Saturday, 7 September 2013

Hidden

N.B. I've been thinking about this blog for a few weeks now. It just so happens that I have nothing else to do on this Saturday evening so the blog has been written! No apologies if this blog offends you in any way. I speak from my heart, and this was on it.

Children & Adults = Church.

What does that equation mean to you? Perhaps you have a vision of children and adults, worshipping together in collective song, giving, prayer, teaching and Bible reading. Perhaps there is a few under enthusiastic-ly sung kids songs, and perhaps a 'Something for Everyone' talk. But more and more I see this happening:

Adults - Children = Church.

I witness children being ignored, told to be quiet, shuffled into a corner, talked over, talked about, glared at if they are making noise, told to sit still during the prayers, and more often than not expected to want to sing songs that are 60+ years old with no real explanation of the complex theological words used within them; and sometimes for no other reason than they rhyme... sort of. What is this "church" we have created? 

During a Baptist child dedication service, the church congregation says they will do all they can to assist the child in their faith as they grow. Is that what we are doing in our church services*? I used to be optimistic. Or maybe I just used to be slightly more ignorant. But more and more recently, I've recognised the general attitude towards children in churches... and it's shocking when you take stock of it. As adults we like to send our children to the best schools we can, with good teachers who encourage and take care of and inspire our children to achieve goals and dreams as they are able.  We choose people to be around our children that we think will care for them, inspire them and teach them about the ways of the world and how to live right. Why then, are we not wanting the same for them in their faith?

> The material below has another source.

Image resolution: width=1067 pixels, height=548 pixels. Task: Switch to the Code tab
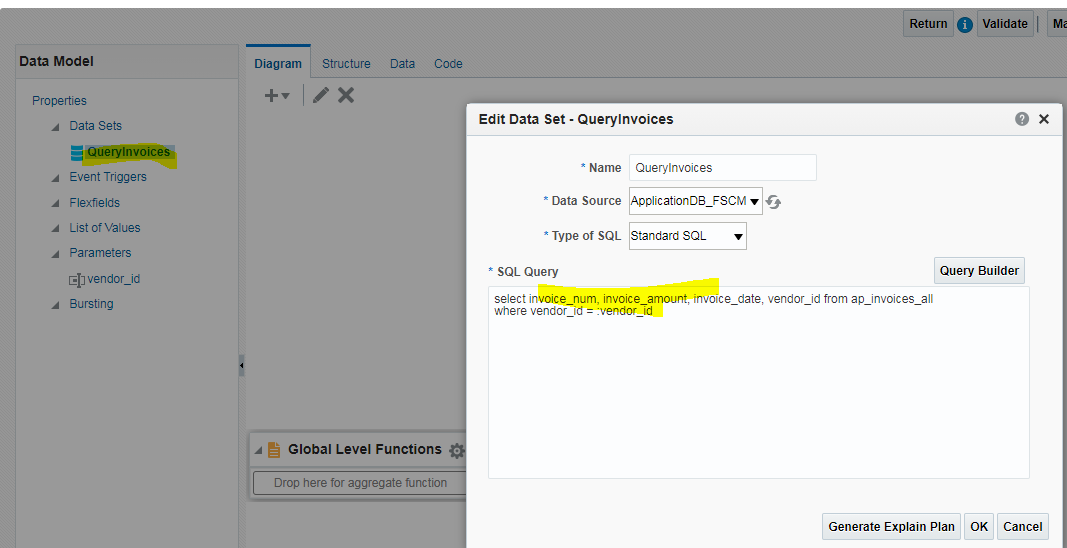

When did the enthusiasm for holding children at the HEART of God's family wane so badly? Did we just forget? Did we get so tied up in Hymn 104 that we forgot that our principal duty as stewards of God's kingdom is to pass the joy and acceptance and belonging in Christ's family onto the next generation and the next generation? What are we teaching our children by waiting until they are out of room before we do anything of real spiritual significance? That they aren't good enough or old enough to be followers of Christ? No wonder the 11-30's are leaving the UK church in their drones. They feel pushed away. They feel cheated. They feel bored. They feel out of place.

The thing I love about the Soul Survivor summer camp is that nothing is hidden from the young people. During the services, worship, prayer, communion, ministry, healing, jokes, songs, fun times, bad times, are all shared. As one family of 8000 or more children AND youth workers, they don't hide from the teenagers the struggles, nor the times of connecting with God. They see and experience God at work. In that place. And they see and experience the adults around them worshipping with their heart. Did the kids think I was a bit crazy when I felt like dancing during worship? Sure they did! But did I hide my joy in Christ from them? No. Why do we feel then that we must hide these things from them in our own little congregations?

We MUSTN'T be afraid to invite these children to the heart of our collective meeting with Jesus. We must involve them in the prayer, the worship, the tears, the laughter and the relationship.  We must not give the impression that we know all the answers. We must widen our tolerance. We must not allow negativity and choosiness to enter our churches as we seek to worship as collective individuals. Let ALL be welcome. Otherwise we're just a dying congregation, a clanging cymbal that has no love for the small or the vulnerable of this world. And we miss out on all the blessings God has poured on our young people and our children to share with us.

I leave you with this:

"After the christening of his baby brother in church, Jason sobbed all the way home in the back seat of the car. His father asked him three times what was wrong. Finally, the boy replied, "That preacher said he wanted us brought up in a Christian home, and I wanted to stay with you guys."

* I know that church services aren't the only thing that churches involve children in. You might have the most spectacular youth and children's clubs, or even Sunday school. But if we can't accommodate children in the oldest, most central way of meeting together as God's family, then what's the point?